Network Analysis / Visualization

Document Overview & Resources

This document provides a general overview of Netlytic’s network analysis features. 

Additional Documentation:

Introduction

In addition to its text analysis functions, Netlytic also provides users with network analysis capabilities. At its most basic, network analysis involves building networks from members (‘network actors’) connected together based on some common form of interaction (‘ties’). When building networks from interaction data, however, there are a lot of different parameters and threshold choices to choose from. For example, one of the choices that is likely to influence network formation is how to discover ties between individuals. Netlytic approaches this task by building two types of social networks: (1) Name network and (2) Chain (reply-to) network.

Name Networks

Figure 9, Name network pane, options for adjusting network parameters.

A name network is a social network built from mining personal names in the messages.
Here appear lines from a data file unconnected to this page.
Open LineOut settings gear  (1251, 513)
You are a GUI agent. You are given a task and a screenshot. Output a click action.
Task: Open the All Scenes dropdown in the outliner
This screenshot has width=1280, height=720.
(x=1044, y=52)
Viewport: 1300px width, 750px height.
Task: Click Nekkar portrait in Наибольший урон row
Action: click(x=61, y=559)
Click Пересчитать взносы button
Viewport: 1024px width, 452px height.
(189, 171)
To discover ties in Name networks, a user can choose from two primary options: “connect a sender to all names found in his/her messages” and/or “connect people whose names co-occur in the same messages”.

Both of these options, along with some additional network parameters, can be adjusted by clicking on the “See more processing options” field at the bottom of the ‘Name Network’ pane (See Figure 9). Then, once the user has decided how best to build his/her network, s/he need only click the “Analyze” button for Netlyic to automatically construct the network.

Further, by clicking on the number of users listed next to “# of names found” in the Name Network pane, users can review all names found by Netlytic in the network and add or delete names as necessary.

Chain Networks

Figure 10, Processing options for chain networks.

A chain network (also known as a “who replies to whom” network) is a social network based on participants’ posting behaviour. To build chain networks, Netlytic provides a range of options for tie discovery, similarly accessed by clicking on the “See more processing options” field at the bottom of the “Chain Network” pane.

Processing options here include connecting network actors to all senders in a reference chain, or only connecting network actors to the first and/or last senders to have posted in the chain. Users can further decide how each of these ties will be ‘weighted’ – some ties can be valued or counted differently than others – in the analysis (See Figure 10).

Network Visualization

Next, regardless of whether the user chooses to focus on name or chain networks (or to analyse both), s/he can explore the dataset interactively through Netlytic’s visualization capabilities. By clicking on the “Visualize” button in the “Chain Network” or  “Name Network” pane, the user can access the new, touch enabled, HTML5 Network Visualizer (See Figure 11). The HTML5 visualizer has customizable layout, node size, and cluster visibility features. Users can also label and export an image of the network.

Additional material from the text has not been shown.